Maduro gouverne le Venezuela d’une main de fer depuis 2013, résistant aux sanctions pétrolières imposées par Trump en janvier 2019. L’administration Trump a également désigné le “Cartel de los Soles”, une organisation présumée de trafic de drogue dirigée par Maduro et de hauts responsables vénézuéliens, comme organisation terroriste étrangère, juste après la visite de Batista à Caracas, intensifiant ainsi la pression.
J&F produit également du pétrole en Argentine et avait envisagé d’investir dans une coentreprise pétrolière au Venezuela, ciblant les actifs appartenant à ConocoPhillips et saisis par le gouvernement de Maduro et de son prédécesseur, Hugo Chavez, lors d’une vague de nationalisations en 2007.
Batista a gravi les échelons du pouvoir en transformant la petite boucherie familiale des années 1950 en un géant mondial de la viande, avec l’aide cruciale de la banque de développement brésilienne sous les précédentes administrations Lula. L’entreprise est devenue le plus grand donateur de campagnes politiques au Brésil en 2014, lors de la réélection de la présidente Dilma Rousseff.

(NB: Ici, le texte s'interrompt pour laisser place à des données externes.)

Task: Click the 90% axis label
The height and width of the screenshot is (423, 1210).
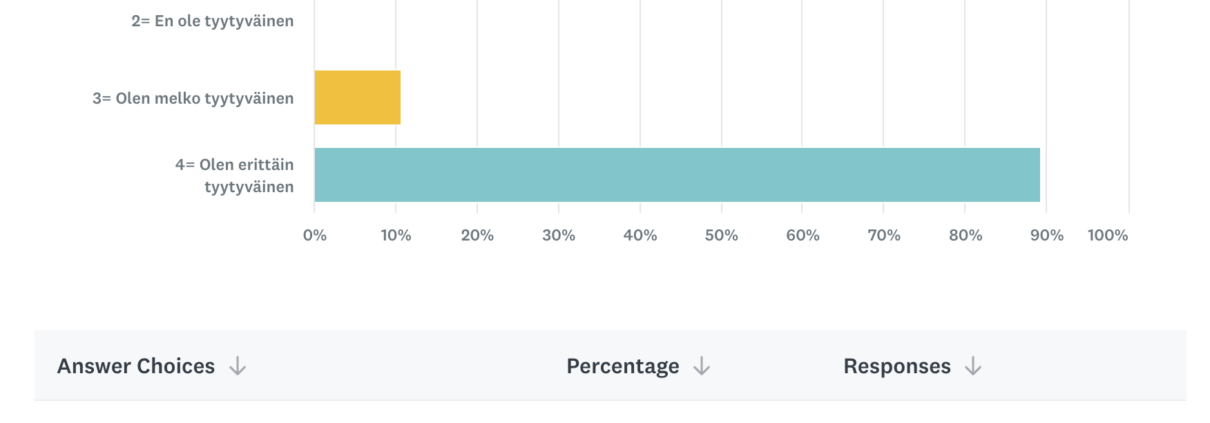Action: (1047, 236)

Des années plus tard, Batista a avoué avoir corrompu des centaines de politiciens, dont un ministre des Finances, pour obtenir des financements auprès de banques publiques et de fonds de pension. En 2017, il a enregistré une rencontre non officielle avec le président Michel Temer dans le cadre d’un accord de plaidoyer qui lui a accordé l’immunité. Ce scandale a ébranlé le Brésil et provoqué l’un des plus grands krachs boursiers du pays, une journée qui a été surnommée « Joesley Day ».